FIG. 7 is a schematic wiring diagram of the multivibrator shown in the transmitter and the receiver according to FIG. 1; and

FIG. 8 is a schematic wiring diagram of the difference counter in the transmission of FIG. 1.

DETAILED DESCRIPTION OF PREFERRED EMBODIMENT

In the embodiment, the speed Va at which, in the receiver, the signal bits are applied to the printer is 48 bauds, which corresponds to a character cycle duration of 145.8 msec. Further the transmission speed Vfa is (5/4) .times.48=60 bauds, which corresponds to a cycle duration of (1000/60) .times.7 =116.6 msec. (f being 5/4).

In view of the speeds chosen and the size of the receiver memory the number of characters that have to be counted in the transmitter difference counter N has been taken to be five, so that the counter can take six states, namely the zero state and five states, corresponding to the number of characters (six) that can be recorded in the memory OR at the receiving end.

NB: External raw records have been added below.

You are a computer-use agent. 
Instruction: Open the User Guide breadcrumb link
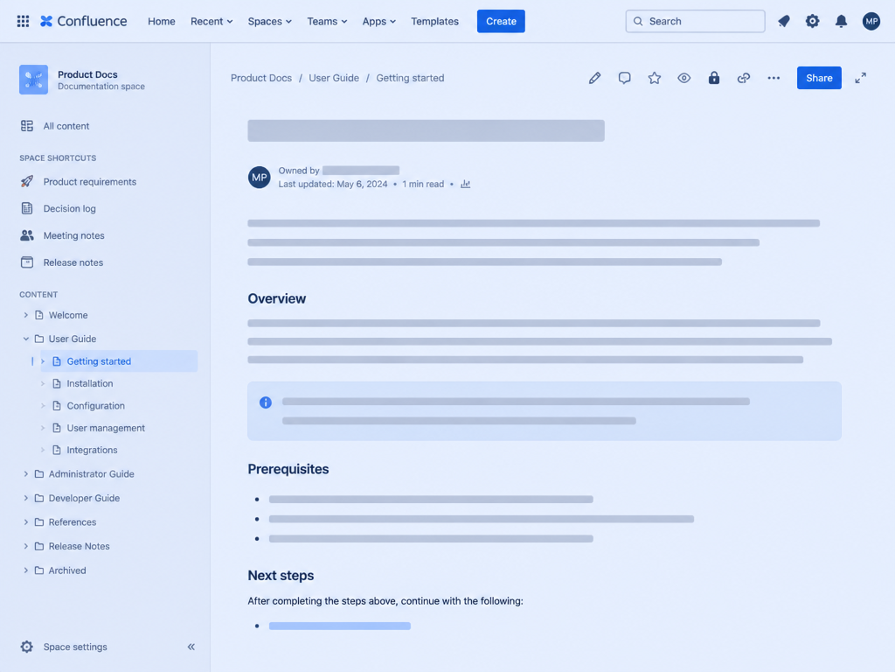click(334, 78)
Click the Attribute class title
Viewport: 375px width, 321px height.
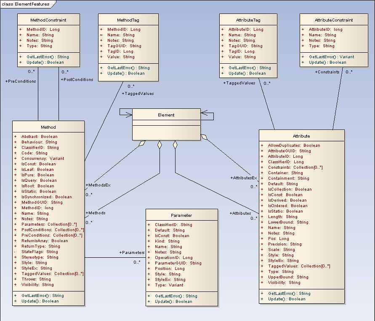pyautogui.click(x=301, y=136)
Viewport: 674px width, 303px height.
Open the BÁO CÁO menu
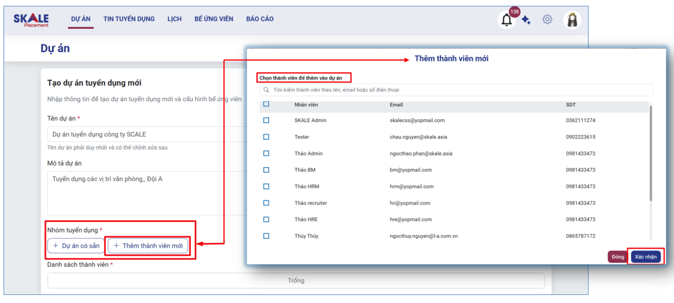pyautogui.click(x=260, y=19)
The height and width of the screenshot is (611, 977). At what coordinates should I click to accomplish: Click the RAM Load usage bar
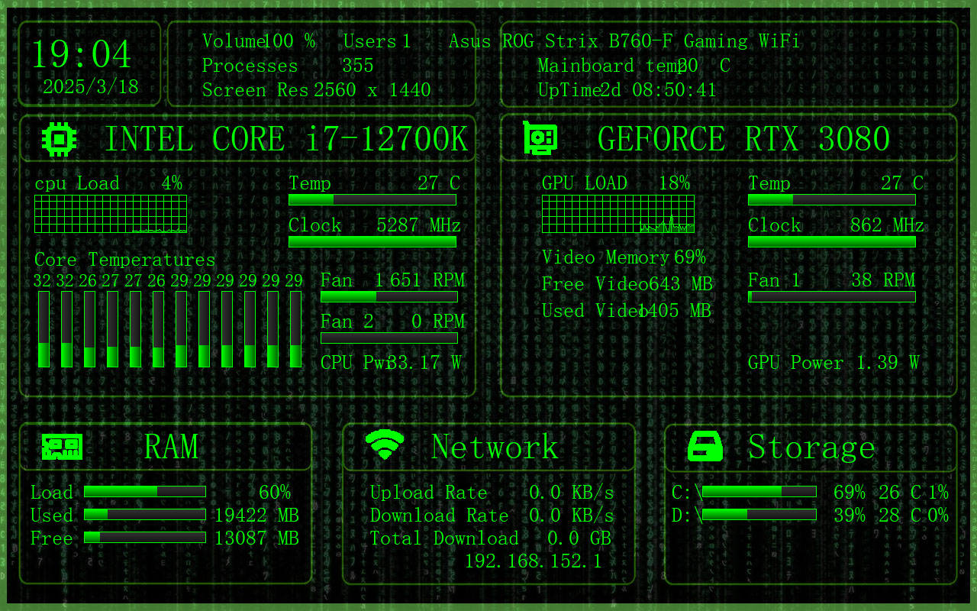click(145, 492)
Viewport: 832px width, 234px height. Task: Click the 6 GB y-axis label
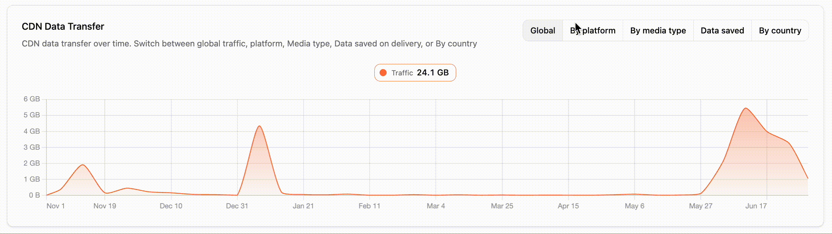(x=32, y=99)
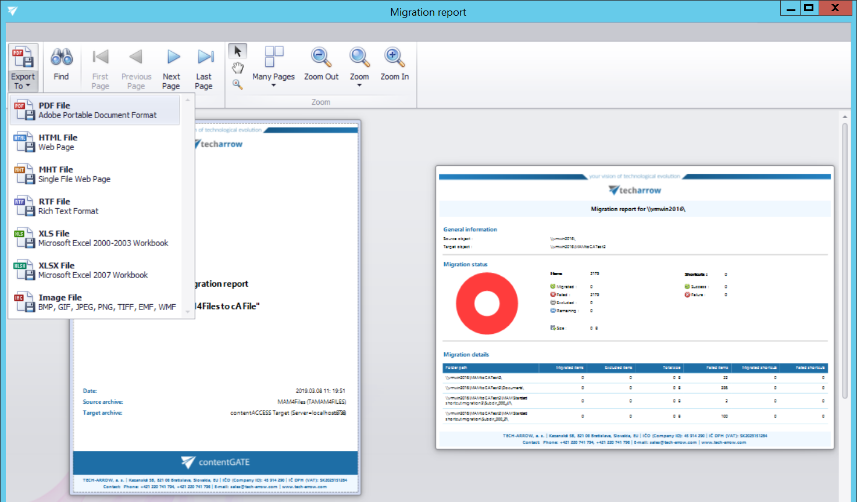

This difference counter (see also FIG. 8) N at the transmitting end indicates the state of the register or memory OR at the receiving end, so that an excess of information will not accumulate at the receiving end during a period of undisturbed reception. If no measures were taken, signals would get lost, if at the transmitting end the supply of information would go on uninterruptedly. The difference counter N counts forward (adds up) pluses at the rate Vfa (input terminal 10) and counts backward (subtracts) pulses at the rate Va.

The speed Vfa is equal to the recording speed of the receiver memory OR and the speed Va is equal to the speed at which the signals are led from the memory OR (terminal 20) to the printer. When no repetitions occur and no idle time signals are transmitted, the difference counter N reaches the state 5 after the nineteenth signal transmission (see FIG. 2). In this figure the adding pulses appearing at the rate Vfa are plotted above, whereas the subtracting pulses appearing at the rate Va are plotted below. The result of the counting is indicated by the number at every pulse. When the first Vfa pulse appears the counter indicates the result 1. Then there appears a Va-pulse, causing the counter to take the O-state again. The second Vfa -pulse puts the counter in the 1-state, etc., the further working being self-evident. After 19 character transmissions the counter takes the state 5 at the twentieth character transmission. The Va-pulse appearing then brings it back to the state 4. Then, according to the invention, an idle time signal (see dotted pulse) is inserted, because otherwise characters would be lost at the receiving end.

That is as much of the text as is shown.